Film franco-belgo-marocain de François Ozon (2025), avec Benjamin Voisin, Rebecca Marder, Pierre Lottin, Denis Lavant, Swann Arlaud, Mireille Perrier, Christophe Malavoy, Nicolas Vaude, Jean-Charles Clichet, Hajar Bouzaouit, Abderrahmane Dehkani, Jérôme Pouly, Jean-Claude Bolle-Reddat, Christophe Vandevelde, Jean-Benoît Ugeux, Benjamin Hicquel… 2h. Sortie le 29 octobre 2025.
Benjamin Voisin et Rebecca Marder
Ce film, François Ozon l’a tourné plus vite que prévu. Comme s’il le portait depuis si longtemps qu’il lui avait fallu répondre en urgence à un désir impérieux. La prose d’Albert Camus avait toujours résisté au cinéma jusqu’alors. Le cinéaste argentin Luis Puenzo échoua à transposer La peste dans une Amérique latine fantomatique. Quant à Luchino Visconti, pourtant paré de bien des atouts, il entraîna Marcello Mastroianni dans une Algérie où les canons s’étaient tus moins de cinq ans plus tôt, mais où les thèmes développés par l’écrivain semblaient obsolètes et dérisoires. C’est dire qu’Ozon jouait gros, lui qui tourne au rythme métronomique d’un film par an et passe régulièrement d’un genre à l’autre. Son producteur de toujours confiait il y a quelques années que le cinéaste n’avait pas encore donné son meilleur. Peut-être L’étranger constitue-t-il aujourd’hui son premier chef d’œuvre véritable. La performance est d’autant plus remarquable que l’adaptation constitue sans doute le plus ingrat des exercices imposés, en raison du regard spécifique de celles et ceux qui ont été des lecteurs avant de devenir des spectateurs. Dans ce cas précis, on a affaire à un classique de la littérature tout en intériorité, ce qui exclut beaucoup de succédanés en termes de mise en scène, notamment l’usage de cette solution de facilité que pourrait représenter la voix off, sous prétexte de rester fidèle aux propres mots de l’auteur. Ce serait méconnaître Ozon qui a médité sur cette adaptation en repartant de l’origine, en l’occurrence de ce Meursault sur lequel tout semble glisser. Rares sont les personnages de romans ou de films qui semblent à ce point hors du monde.

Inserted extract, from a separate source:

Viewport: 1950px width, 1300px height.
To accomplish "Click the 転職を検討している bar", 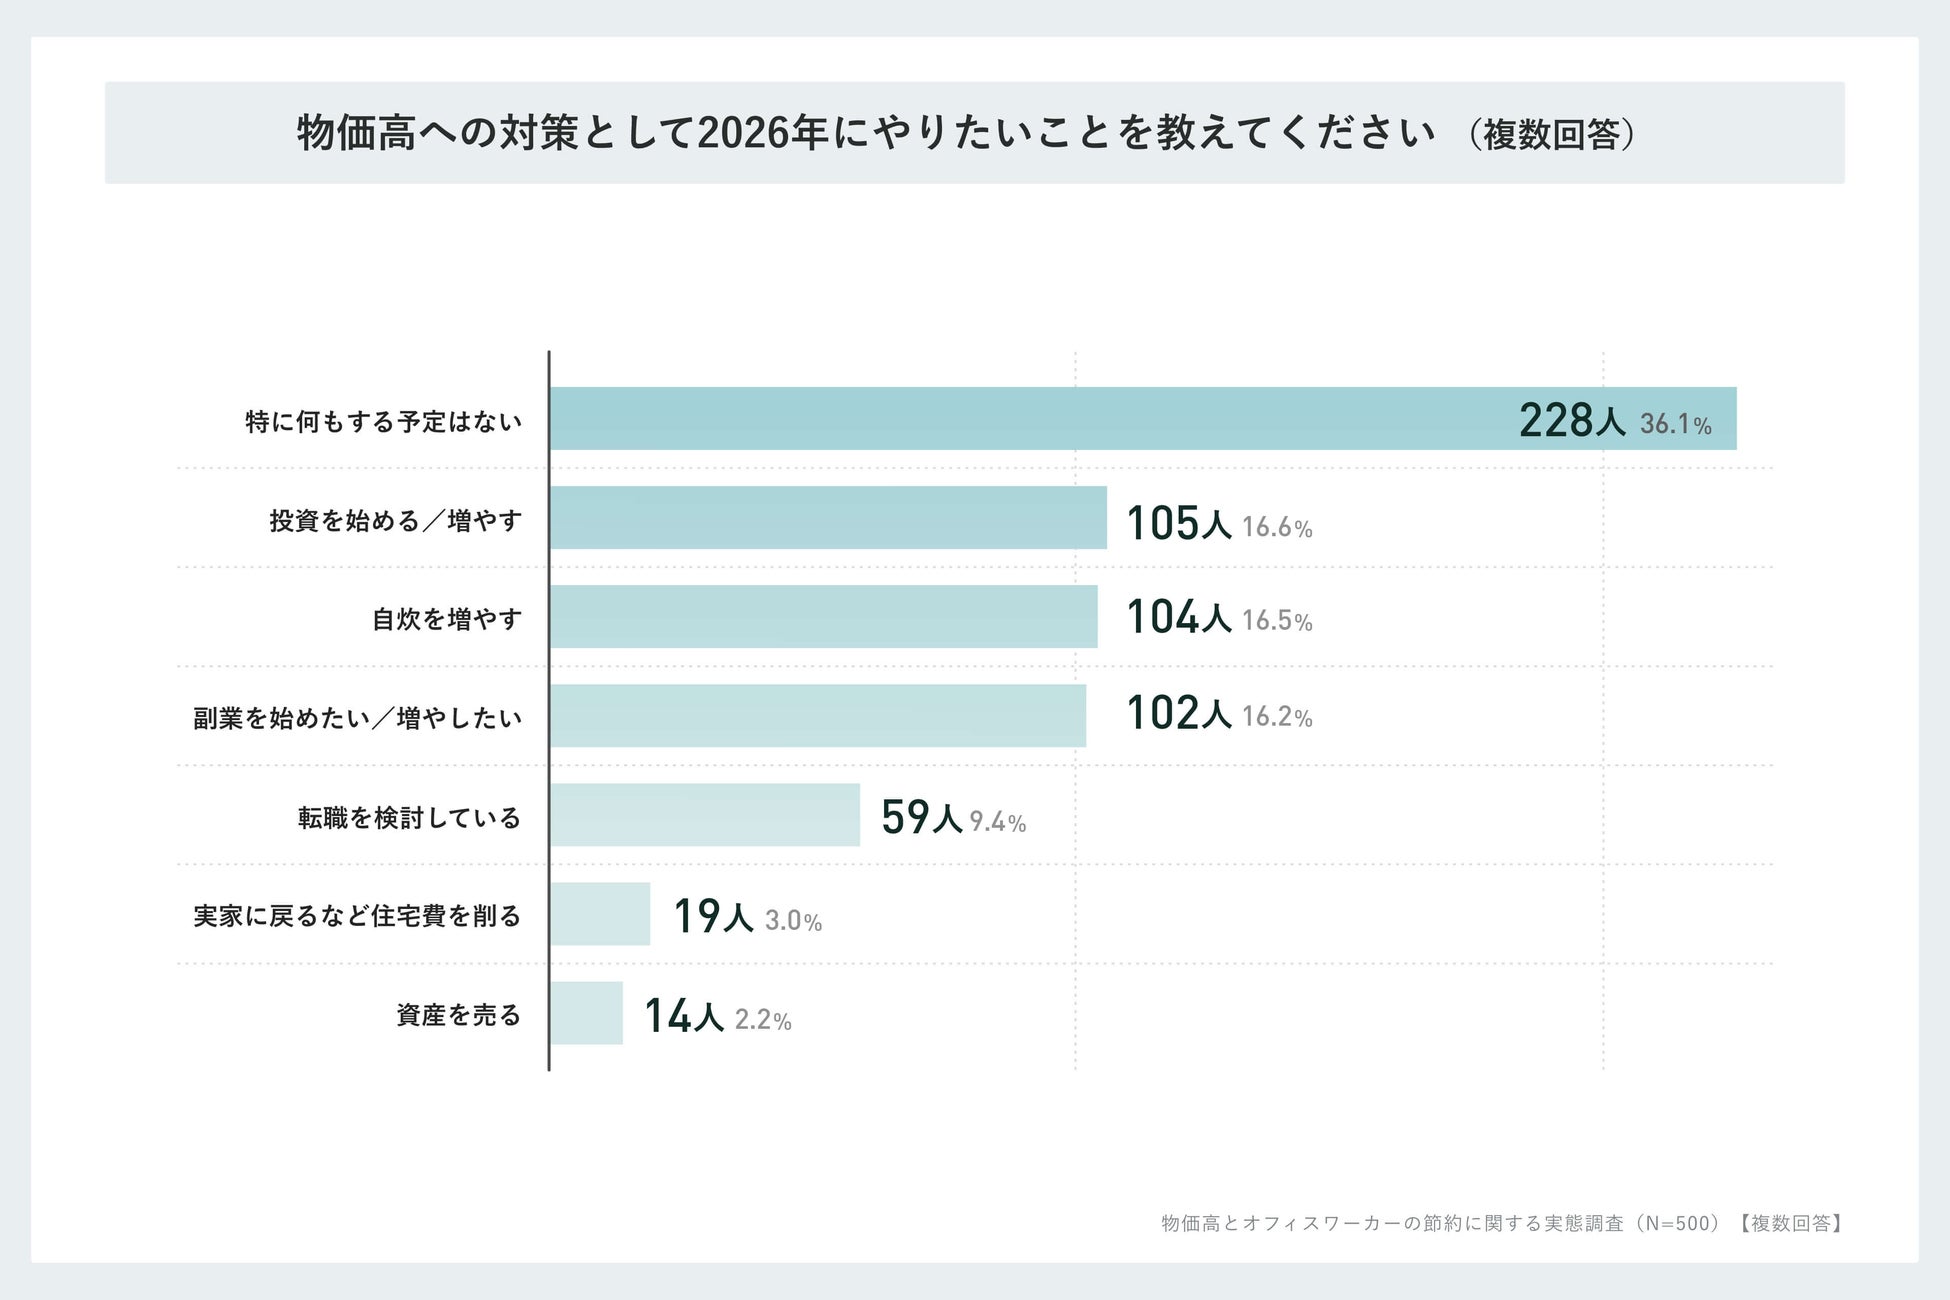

Rebecca Marder et Benjamin Voisin
L’histoire, on la connaît… Un employé de bureau apprend la mort de sa mère dans l’hospice où il l’a placée. En deuil par convenance sociale davantage que pour manifester un chagrin qu’il ne semble pas à ressentir, il entretient des relations étroites avec une jeune fille (Rebecca Marder), observe un habitant de son immeuble qui bat son chien (Denis Lavant) et se laisse entraîner par son voisin, un souteneur (Pierre Lottin qui évoque certains mauvais garçons du cinéma français de jadis) en conflit avec de jeunes Arabes parce qu’il a mis la sœur de l’un d’eux sur le trottoir. Quitte à aller jusqu’à commettre un acte gratuit dépourvu de mobile rationnel. C’est le caractère atypique de son protagoniste qui confère sa puissance à ce récit. Meursault est un être régi par une vision désabusée du monde. Il a conscience de n’être que de passage et ne s’attache vraiment à rien ni à personne. Sa philosophie de la vie s’exprime dans la dernière partie du film, quand un aumônier campé par Swann Arlaud vient lui rendre visite dans sa cellule et tente de le convaincre de s’accrocher à la foi. Vision chargée de symboles d’un condamné qui arbore ostensiblement le visage hâve et barbu du Christ en crucifixion (on pense au Buñuel de Simon du désert), face à cet homme d’église qui accomplit son devoir sans véritable conviction. Ozon ose d’ailleurs prendre quelques libertés avec le roman dont deux particulièrement significatives. L’une consiste en un rêve où il a une explication confuse avec sa mère (Mireille Perrier) au pied d’une dune où se dresse une guillotine. L’autre se déroule lorsque la femme qui l’aime lui rend visite en prison et qu’il est question d’un fait divers où un jeune homme aurait été assassiné par deux femmes dont il s’est avéré qu’elles étaient sa mère et sa sœur qui ne l’avaient pas reconnu. Or, il s’agit là de la trame d’une pièce de Camus intitulée ”Le malentendu” qui illustre assez justement sa vision du monde et fait partie elle aussi de sa fameuse tétralogie de l’absurde. En s’appropriant le roman avec autant de respect que de liberté, François Ozon en a signé une adaptation magistrale portée par un Benjamin Voisin sur qui tout semble glisser, qu’il s’agisse de l’amour ou de la mort, en parfait étranger à la société dans laquelle il vit.